Akademik Veri Yönetim Sistemi
Chemical Engineering Journal, cilt.529, 2026 (SCI-Expanded, Scopus)
Electrochromic (EC) technology has undergone significant advancements, enabling its integration into next-generation optoelectronic and energy storage systems. In a typical electrochromic device (ECD), the choice of active organic materials and polymer electrolytes plays a critical role in determining device performance. Herein, we report a fully electrospray-processable electrochromic supercapacitor that combines a carbazole-based material (4,4′-bis(9H-carbazol-9-yl)-1,1′-biphenyl-CBP) as the anodic layer with PEDOT:PSS as the cathodic counterpart. Electrospray deposition was employed to fabricate uniform, nanostructured thin films of CBP and PEDOT:PSS with enhanced porosity, thereby improving electrolyte accessibility and interfacial contact. Morphological features were systematically evaluated by Scanning Electron Microscopy (SEM) and Atomic Force Microscopy (AFM), while crystalline-to-amorphous transitions induced by electrospray deposition were confirmed by X-ray Diffraction (XRD) analysis.

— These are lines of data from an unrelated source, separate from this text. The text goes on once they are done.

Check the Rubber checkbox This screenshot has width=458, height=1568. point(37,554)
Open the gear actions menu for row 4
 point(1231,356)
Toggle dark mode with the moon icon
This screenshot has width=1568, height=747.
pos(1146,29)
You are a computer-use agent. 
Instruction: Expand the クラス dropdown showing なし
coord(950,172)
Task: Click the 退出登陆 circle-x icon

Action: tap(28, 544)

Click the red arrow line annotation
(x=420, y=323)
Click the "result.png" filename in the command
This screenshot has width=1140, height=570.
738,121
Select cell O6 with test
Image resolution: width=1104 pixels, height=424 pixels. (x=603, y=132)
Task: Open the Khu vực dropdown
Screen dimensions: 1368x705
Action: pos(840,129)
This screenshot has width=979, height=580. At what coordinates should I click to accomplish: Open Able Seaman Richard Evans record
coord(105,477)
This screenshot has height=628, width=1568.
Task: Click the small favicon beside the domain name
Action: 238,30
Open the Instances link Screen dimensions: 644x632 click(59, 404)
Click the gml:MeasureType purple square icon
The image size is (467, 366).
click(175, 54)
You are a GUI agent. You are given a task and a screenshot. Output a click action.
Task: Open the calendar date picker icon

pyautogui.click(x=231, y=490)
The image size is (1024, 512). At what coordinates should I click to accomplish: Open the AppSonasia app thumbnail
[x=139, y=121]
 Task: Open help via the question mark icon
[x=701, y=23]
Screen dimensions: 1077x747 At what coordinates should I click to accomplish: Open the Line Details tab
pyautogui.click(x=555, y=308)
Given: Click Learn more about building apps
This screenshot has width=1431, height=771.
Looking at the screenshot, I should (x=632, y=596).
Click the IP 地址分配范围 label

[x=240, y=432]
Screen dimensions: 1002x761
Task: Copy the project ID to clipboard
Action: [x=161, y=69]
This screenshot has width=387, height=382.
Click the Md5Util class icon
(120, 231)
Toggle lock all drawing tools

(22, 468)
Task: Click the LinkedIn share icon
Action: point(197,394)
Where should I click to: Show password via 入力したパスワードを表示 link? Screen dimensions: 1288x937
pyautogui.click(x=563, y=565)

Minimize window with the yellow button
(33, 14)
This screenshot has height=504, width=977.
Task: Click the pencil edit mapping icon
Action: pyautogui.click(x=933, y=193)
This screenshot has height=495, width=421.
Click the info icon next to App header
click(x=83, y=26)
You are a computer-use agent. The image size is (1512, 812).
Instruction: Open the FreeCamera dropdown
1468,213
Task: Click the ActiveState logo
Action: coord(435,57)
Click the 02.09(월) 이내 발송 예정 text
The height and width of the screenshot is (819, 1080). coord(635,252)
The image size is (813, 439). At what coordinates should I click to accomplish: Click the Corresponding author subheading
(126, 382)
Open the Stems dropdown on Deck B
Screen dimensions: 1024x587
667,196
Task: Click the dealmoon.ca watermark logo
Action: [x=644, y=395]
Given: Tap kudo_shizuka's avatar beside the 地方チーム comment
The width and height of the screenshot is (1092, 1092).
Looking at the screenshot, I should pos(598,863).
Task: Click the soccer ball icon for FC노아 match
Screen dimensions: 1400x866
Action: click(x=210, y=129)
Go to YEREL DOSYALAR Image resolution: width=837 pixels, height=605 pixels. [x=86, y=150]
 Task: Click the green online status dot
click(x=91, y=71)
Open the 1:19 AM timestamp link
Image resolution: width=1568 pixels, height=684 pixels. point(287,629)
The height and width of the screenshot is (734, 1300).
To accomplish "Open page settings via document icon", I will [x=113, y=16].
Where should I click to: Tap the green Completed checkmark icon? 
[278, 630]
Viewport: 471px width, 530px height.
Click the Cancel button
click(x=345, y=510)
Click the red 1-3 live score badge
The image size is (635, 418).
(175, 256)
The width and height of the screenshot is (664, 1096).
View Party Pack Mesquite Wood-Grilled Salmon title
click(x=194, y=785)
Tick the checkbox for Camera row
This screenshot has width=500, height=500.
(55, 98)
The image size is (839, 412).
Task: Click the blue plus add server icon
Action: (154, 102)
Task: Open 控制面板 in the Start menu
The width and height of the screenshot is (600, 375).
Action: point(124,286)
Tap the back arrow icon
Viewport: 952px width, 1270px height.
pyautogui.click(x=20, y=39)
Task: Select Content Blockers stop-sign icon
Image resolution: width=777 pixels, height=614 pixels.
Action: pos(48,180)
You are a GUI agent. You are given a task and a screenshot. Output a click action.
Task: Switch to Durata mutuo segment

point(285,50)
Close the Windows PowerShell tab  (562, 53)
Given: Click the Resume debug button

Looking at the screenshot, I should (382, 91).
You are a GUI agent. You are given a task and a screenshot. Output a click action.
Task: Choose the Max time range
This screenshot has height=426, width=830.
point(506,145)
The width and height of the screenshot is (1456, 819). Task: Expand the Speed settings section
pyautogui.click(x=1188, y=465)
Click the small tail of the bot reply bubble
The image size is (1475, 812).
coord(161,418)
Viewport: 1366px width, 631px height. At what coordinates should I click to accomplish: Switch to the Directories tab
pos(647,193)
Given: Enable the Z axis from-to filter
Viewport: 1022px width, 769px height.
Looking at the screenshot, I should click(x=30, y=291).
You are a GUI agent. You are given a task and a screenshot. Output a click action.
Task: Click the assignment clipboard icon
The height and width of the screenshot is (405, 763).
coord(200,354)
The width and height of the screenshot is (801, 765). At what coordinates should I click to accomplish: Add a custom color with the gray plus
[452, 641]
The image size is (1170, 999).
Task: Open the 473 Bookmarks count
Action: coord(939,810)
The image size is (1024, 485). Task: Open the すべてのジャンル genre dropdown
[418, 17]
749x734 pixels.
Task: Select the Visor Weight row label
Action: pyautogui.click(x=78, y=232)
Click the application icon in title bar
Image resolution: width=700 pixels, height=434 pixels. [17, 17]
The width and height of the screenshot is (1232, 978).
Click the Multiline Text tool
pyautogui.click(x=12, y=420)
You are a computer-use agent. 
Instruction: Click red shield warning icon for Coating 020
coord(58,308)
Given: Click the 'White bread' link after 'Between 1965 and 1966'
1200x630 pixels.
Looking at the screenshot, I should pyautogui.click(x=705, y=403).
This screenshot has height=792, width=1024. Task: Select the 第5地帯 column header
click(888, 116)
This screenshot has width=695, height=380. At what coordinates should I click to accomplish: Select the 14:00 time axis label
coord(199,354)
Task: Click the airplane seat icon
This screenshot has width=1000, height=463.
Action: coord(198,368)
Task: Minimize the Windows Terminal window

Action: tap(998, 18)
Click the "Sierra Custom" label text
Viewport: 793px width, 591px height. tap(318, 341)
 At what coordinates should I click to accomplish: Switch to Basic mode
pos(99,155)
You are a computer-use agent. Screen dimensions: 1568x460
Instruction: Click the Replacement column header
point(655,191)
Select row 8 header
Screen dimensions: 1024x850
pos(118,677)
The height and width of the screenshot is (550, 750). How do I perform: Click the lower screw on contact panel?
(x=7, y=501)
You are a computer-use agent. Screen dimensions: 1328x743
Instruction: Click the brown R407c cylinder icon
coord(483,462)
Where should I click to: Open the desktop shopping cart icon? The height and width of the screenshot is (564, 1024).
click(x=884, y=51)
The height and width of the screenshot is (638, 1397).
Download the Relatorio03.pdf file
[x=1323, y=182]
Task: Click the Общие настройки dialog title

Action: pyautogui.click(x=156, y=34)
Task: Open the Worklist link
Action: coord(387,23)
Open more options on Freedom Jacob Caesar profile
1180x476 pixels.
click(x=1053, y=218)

The resulting electrochromic supercapacitor devices exhibited pronounced optical modulation, with a transmittance contrast of up to 50%, reversible switching behavior with coloration and bleaching times as low as 1.9 s and 2.4 s, and excellent electrochemical durability, retaining over 95% of the initial capacitance after 10,000 charge-discharge cycles. In addition, high areal capacitance values were achieved, highlighting the efficient charge storage capability of the electrospray-processed architecture. These results demonstrate that electrospray processing provides a scalable and versatile route for fabricating multifunctional organic electrochromic supercapacitors, paving the way for their implementation in energy-efficient smart window applications.